* [EXERCISE TASK]
List each of the layers of communication that the post on communication issues below identifies.

* [EXCERPT]
——

Saturday, June 24, 2017

Communication issues

Communicating is a very tricky business.

We understand that cell phones have bad reception sometimes, and computers go down.  These make for breakdowns in communication.  We do not always understand that two people can be standing face-to-face, speaking to each other, and still have a breakdown in communication.

Here's the deal:  communications are multilayered.  I'm sure I'm actually oversimplifying here, but I think there are three important layers to understand in communications.

First, there is what you are trying to communicate, the thoughts and feelings in your own mind.

Second, there is what you actually do communicate, the specific words you speak.

Third, there is what the person hears and understands you to say, the other person's interpretation.

If you are able to find good words that appropriately express what is in your head and heart, and the person with whom you are trying to communicate hears your words and interprets them to mean what you meant them to mean, then communication is going pretty well (although you could still disagree).  However, this is not always (or perhaps even often) the way it works out.

Remember that in any event, what you take away and what the other person (or people) take away from any given interaction could be quite different.  This is not because one person is right and one is wrong, or because one person is crazy and one is sane.  It's just that every individual is most in tune with his or her own perspective, and (therefore) every individual is convinced that he or she is the one who is right.

Don't be stuck in your own head, insisting on your own perspective.  It doesn't matter, and it doesn't help.  The important thing is to arrive at a place where you and the other person have a mutually understood experience.

*Ask clarifying questions!  "This is what I hear you saying. . .(restate what you think you heard).   Is this accurate?"  Please, do not assume that your "hearing" is accurate; don't ask this question sarcastically or in order to trap someone.  Ask honestly.  Give the benefit of the doubt.  Also, remember that it doesn't only depend on your personal hearing/interpretation.  The other person may have been clumsy in articulating what was in his/her heart to say.  Don't insist on clinging to the exact words the other person said, taking offense, and refusing to dig deeper to discover what he/she really meant.  Especially when people are upset, their words often do not come out right.  Graciously assume the best, and ask clarifying questions.

——

* [DATA SEGMENT]
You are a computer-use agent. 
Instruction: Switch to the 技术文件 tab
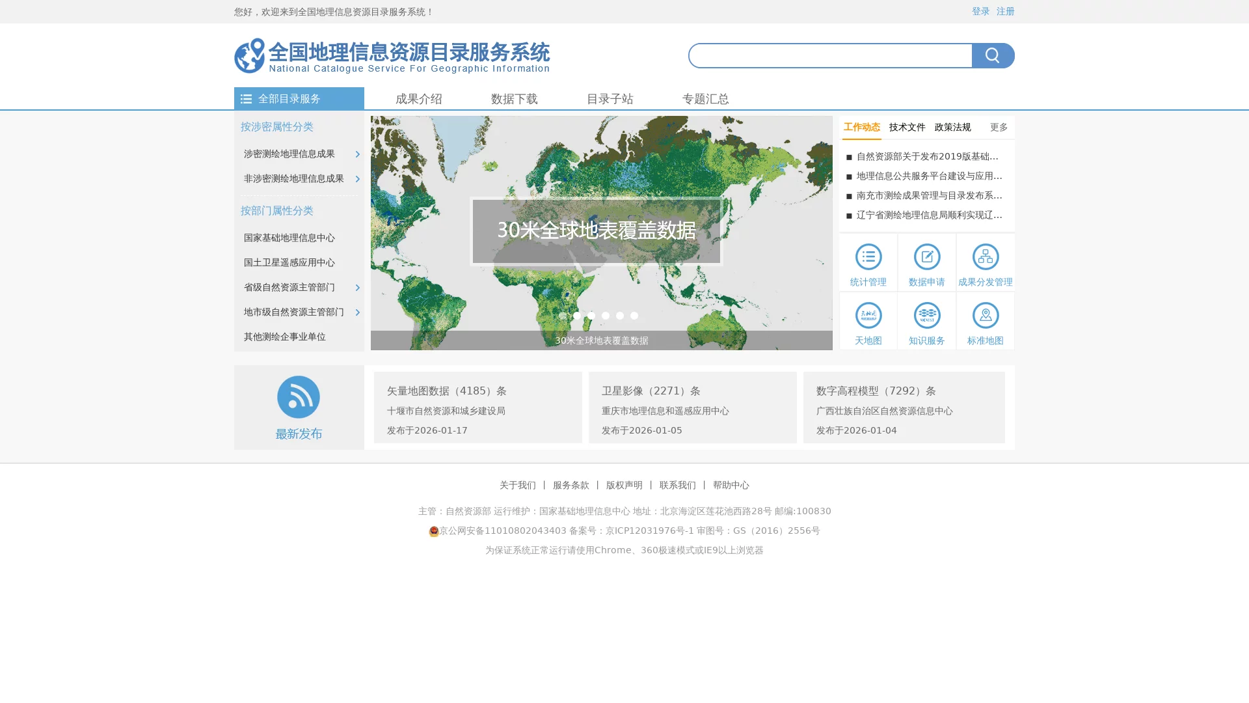click(x=906, y=127)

——

* [TASK RESPONSE]
1. What you are trying to communicate: the thoughts and feelings in your own mind.
2. What you actually do communicate: the specific words you speak.
3. What the person hears and understands you to say: the other person's interpretation.